- O filme “Quarteto Fantástico: Primeiros Passos” foi lançado em 2025.
- A nova abordagem apresenta heróis em busca de conhecimento e uma protagonista feminina forte, Sue Storm, interpretada por Vanessa Kirby.
- Os heróis não são mais defensores da América, mas parte de uma aliança global contra uma ameaça intergaláctica.
- O filme enfrenta críticas de grupos conservadores por sua diversidade e inclusão.
- A DC Comics também lida com críticas em seu filme “Superman”, que aborda questões políticas atuais.
Em 1961, a construção do Muro de Berlim marcou a divisão da Guerra Fria, enquanto a Marvel lançava a HQ do Quarteto Fantástico, refletindo a tensão da corrida espacial entre EUA e URSS. Agora, em 2025, o filme Quarteto Fantástico: Primeiros Passos traz uma nova abordagem, com heróis em busca de conhecimento e uma protagonista feminina mais forte.

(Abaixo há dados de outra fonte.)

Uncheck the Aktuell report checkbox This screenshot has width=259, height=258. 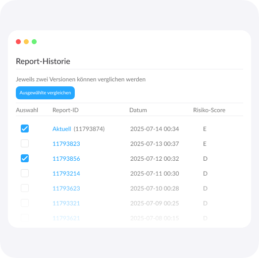click(25, 129)
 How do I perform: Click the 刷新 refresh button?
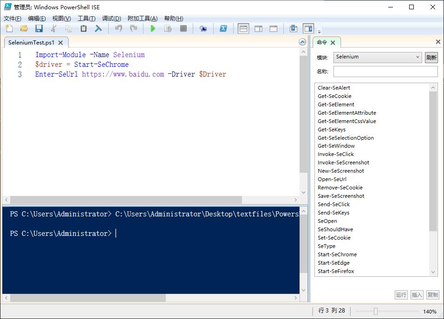(431, 58)
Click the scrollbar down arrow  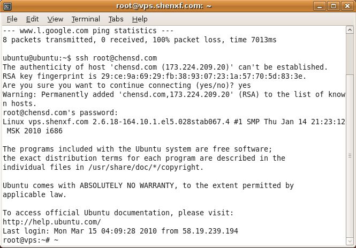point(350,241)
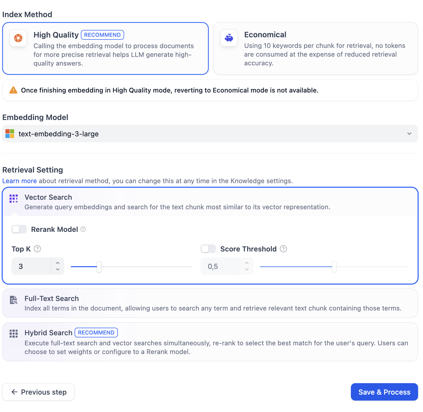
Task: Click the Hybrid Search dots icon
Action: (x=14, y=333)
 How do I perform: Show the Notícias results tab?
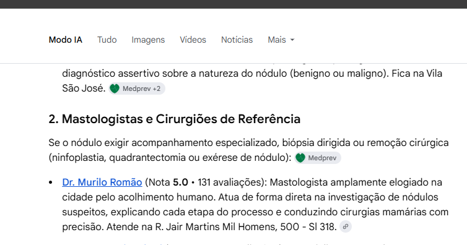coord(237,40)
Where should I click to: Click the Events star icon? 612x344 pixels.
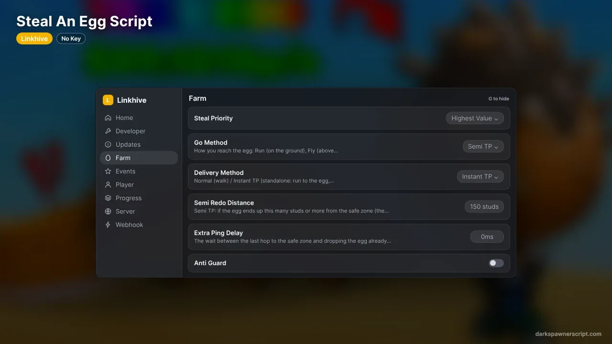108,171
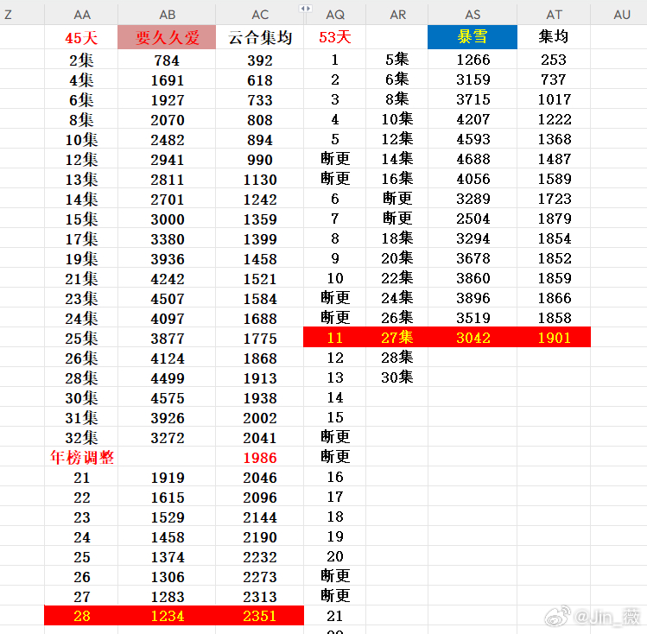
Task: Select column AQ header
Action: 334,15
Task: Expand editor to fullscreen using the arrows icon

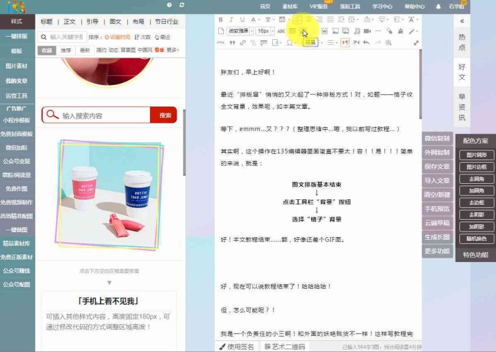Action: (x=416, y=43)
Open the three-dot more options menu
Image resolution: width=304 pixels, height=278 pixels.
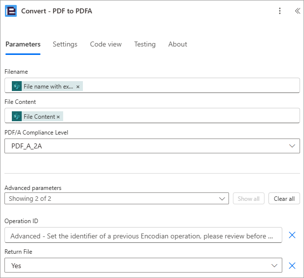(279, 11)
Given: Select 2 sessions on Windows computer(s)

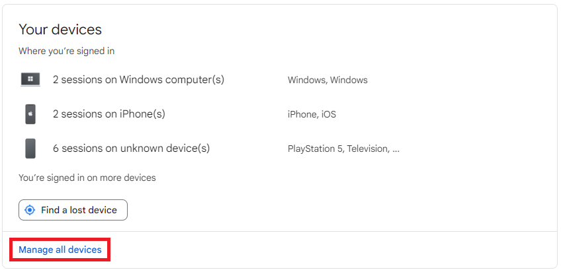Looking at the screenshot, I should 138,80.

A nova adaptação apresenta os heróis não como defensores da América contra os soviéticos, mas como parte de uma aliança global diante de uma ameaça intergaláctica. O diretor Matt Shakman insere elementos contemporâneos, destacando Sue Storm, interpretada por Vanessa Kirby, que ganha mais protagonismo, enquanto Johnny Storm, o Tocha Humana, vivido por Joseph Quinn, se distancia de comportamentos problemáticos.
A mudança ideológica reflete a evolução da sociedade e a necessidade de os super-heróis se adaptarem aos novos tempos. O filme, que já enfrenta críticas de grupos conservadores, é rotulado como “woke” por sua diversidade e inclusão. Pedro Pascal, no papel de Reed Richards, e Ebon Moss-Bachrach, como Coisa, também fazem parte desse elenco diversificado.

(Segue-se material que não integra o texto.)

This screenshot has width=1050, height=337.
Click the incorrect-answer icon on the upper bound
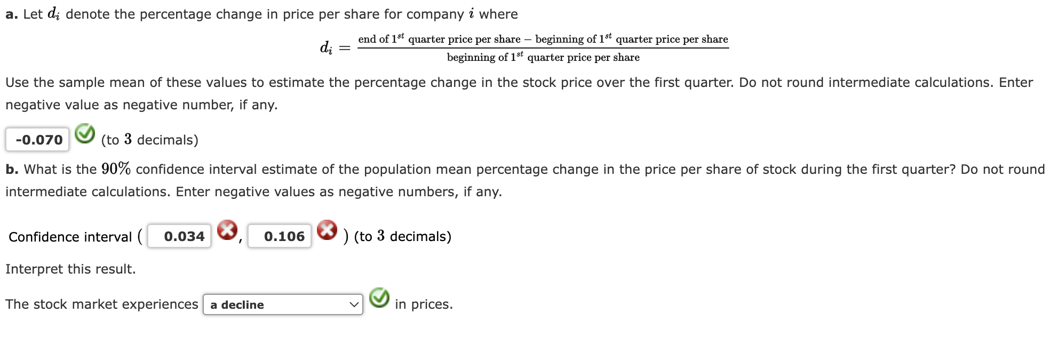tap(328, 229)
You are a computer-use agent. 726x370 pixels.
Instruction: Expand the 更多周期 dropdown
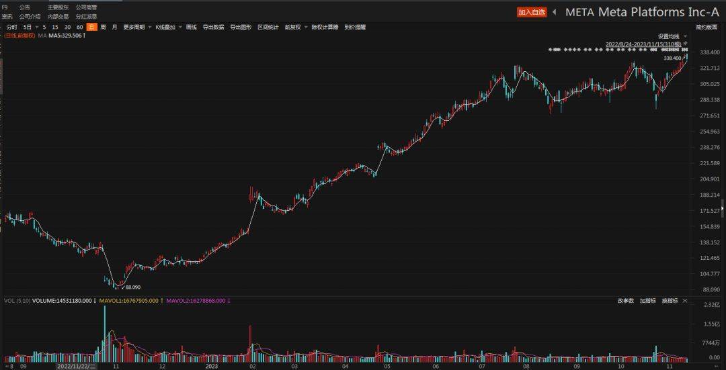(x=136, y=27)
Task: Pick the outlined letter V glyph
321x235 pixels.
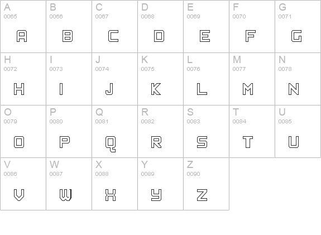Action: tap(19, 195)
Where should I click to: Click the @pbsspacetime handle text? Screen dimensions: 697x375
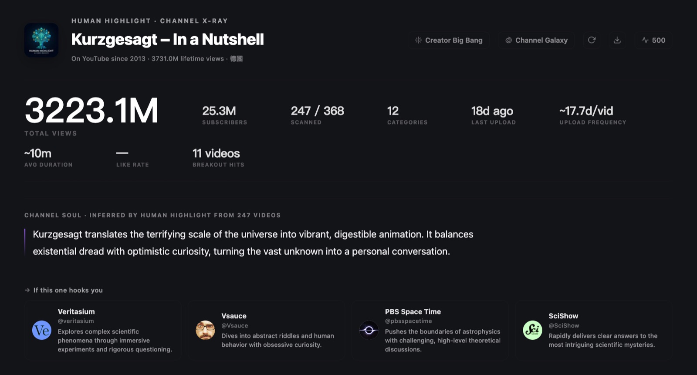(408, 321)
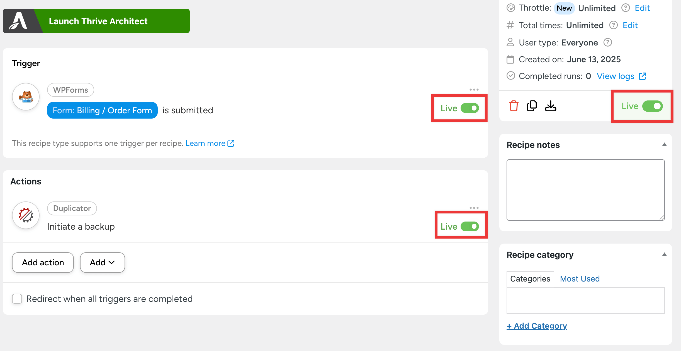Toggle the Duplicator action Live switch

tap(470, 227)
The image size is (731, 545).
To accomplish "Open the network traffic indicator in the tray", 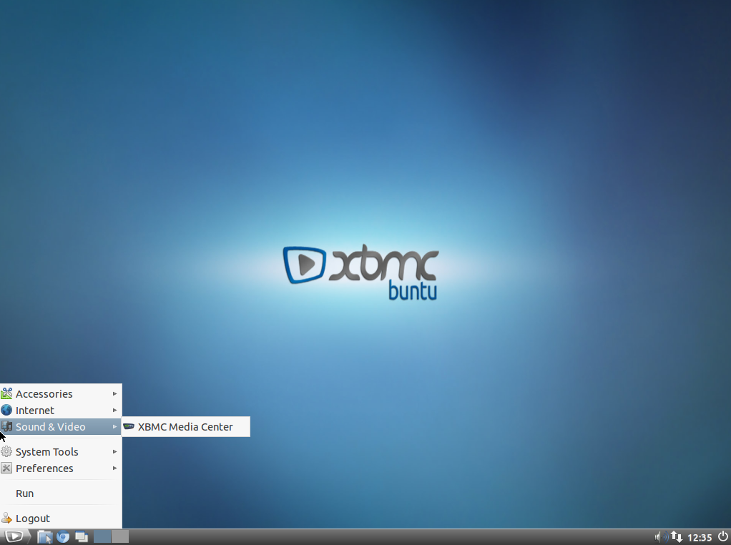I will coord(675,536).
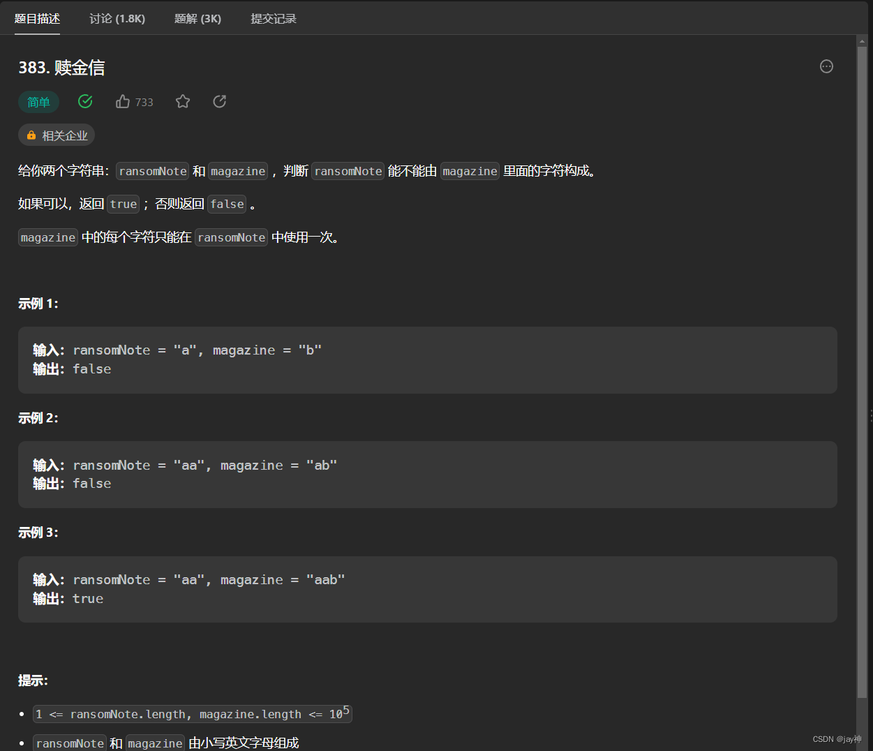
Task: Switch to the 讨论 (1.8K) tab
Action: [117, 18]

Enquanto isso, a DC Comics também enfrenta desafios semelhantes com seu filme Superman, que foi criticado por sua abordagem política. O diretor James Gunn destaca que o herói, um imigrante, defende todos, independentemente de origem, em um contexto que ecoa a atual política anti-imigração nos EUA.
Essas adaptações refletem a necessidade de os estúdios de Hollywood se posicionarem em meio a um cenário de polarização política. O sucesso financeiro de filmes que abordam questões sociais, como o novo Superman, mostra que heróis com causas ainda são lucrativos e relevantes.